There was a moment when we needed to cut some rope and I called out for a knife. Someone responded, "Who carries a knife?" Well, no one nowadays. But my grandfather, a market vendor coming from a long line of fruits and vegetable sellers at Cincinnati's Findlay Market, always had a knife on his person. And he still does to this day. His knife is his lifeline. A symbol of utility and craftsmanship. Today, the most ubiquitous item we carry is an IPhone. And since that is fucking sad, I vowed to get myself a knife.
The next day I noticed a little write up on knives in Field & Stream. I've never been into knives per say, but I thought that this nice-looking, classic French designed Opinel was what I wanted.

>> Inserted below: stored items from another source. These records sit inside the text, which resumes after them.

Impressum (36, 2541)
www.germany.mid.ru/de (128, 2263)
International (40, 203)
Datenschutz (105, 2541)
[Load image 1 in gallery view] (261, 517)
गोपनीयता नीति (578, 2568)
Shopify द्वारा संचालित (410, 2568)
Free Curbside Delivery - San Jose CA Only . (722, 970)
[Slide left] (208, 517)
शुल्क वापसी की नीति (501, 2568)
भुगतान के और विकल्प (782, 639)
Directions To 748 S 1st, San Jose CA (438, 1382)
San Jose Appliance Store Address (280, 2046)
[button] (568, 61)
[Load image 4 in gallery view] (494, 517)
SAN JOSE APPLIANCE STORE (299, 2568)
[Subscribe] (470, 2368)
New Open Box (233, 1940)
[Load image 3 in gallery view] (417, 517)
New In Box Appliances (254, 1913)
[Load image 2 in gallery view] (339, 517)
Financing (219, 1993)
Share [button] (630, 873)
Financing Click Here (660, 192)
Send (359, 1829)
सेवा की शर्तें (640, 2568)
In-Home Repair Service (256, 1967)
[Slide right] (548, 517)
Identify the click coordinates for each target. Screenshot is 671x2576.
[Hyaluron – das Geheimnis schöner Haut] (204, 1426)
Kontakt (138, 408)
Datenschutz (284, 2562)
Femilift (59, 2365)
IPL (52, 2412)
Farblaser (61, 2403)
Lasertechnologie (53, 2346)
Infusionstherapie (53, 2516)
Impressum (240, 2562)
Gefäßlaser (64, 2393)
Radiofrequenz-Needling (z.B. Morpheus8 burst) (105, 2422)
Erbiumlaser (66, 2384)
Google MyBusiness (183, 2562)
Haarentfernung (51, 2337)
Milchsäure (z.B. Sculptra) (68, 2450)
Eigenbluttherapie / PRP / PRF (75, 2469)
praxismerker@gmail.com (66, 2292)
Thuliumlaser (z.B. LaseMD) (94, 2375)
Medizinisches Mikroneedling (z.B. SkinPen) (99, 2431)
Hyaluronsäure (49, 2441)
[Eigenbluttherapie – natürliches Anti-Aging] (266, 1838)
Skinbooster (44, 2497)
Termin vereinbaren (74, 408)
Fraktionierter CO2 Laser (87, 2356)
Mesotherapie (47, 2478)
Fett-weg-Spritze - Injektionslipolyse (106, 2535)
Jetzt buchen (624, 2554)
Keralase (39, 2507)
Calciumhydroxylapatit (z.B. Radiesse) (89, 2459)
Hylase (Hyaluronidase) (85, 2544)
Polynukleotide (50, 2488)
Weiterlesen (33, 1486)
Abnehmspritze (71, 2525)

Manufactured since the 1890's in the French town of Saint-Jean-de-Maurienne, this time-honoured peasant's knife has since become the iconic symbol of French culture and lifestyle. Pablo Picasso used an Opinel to carve his sculptures and the Savoyard alpine guide Roger Frison-Roche never made an ascent without one. The Opinel was also selected in the 1985 Victoria and Albert Museum's "100 Most Beautiful Products in The World", alongside the Porche 911 and the Rolex watch. It's handsome, sturdy and has a great history. Online is costs about 40 dollars with my name engraved. Someday, I'll pass it down to someone equally appreciative of history and craftsmanship.
(Note that I bought the auxillary version with corkscrew, making it even more useful until I master the French Shoe trick.)
Up at the Tribeca Film Festival, two good friends of mine Keith Aumont and Jennifer van der Kwast are debuting Boys of Summer. Chronicling the journey of the 2008 Little League® Baseball team representing the tiny Caribbean island of Curaçao. An island so focused and talented in the game that it's sent it All-Star team seven consecutive years to the World Series. They have a tough match up in 2008 though against a maturing and talented Puerto Rican team. Bad News Bears but far more charming. Check it out.
Foreign Policy's photo gallery of Teru Kuwayama and Balazs Gardi embed Hipstamatic photos with the Marine Battalion 1/8 in Helmand Province, Afghanistan. Just a few samples of the multi-platform (photos, social-media/feeds and digital maps) collaboration known as Basetrack.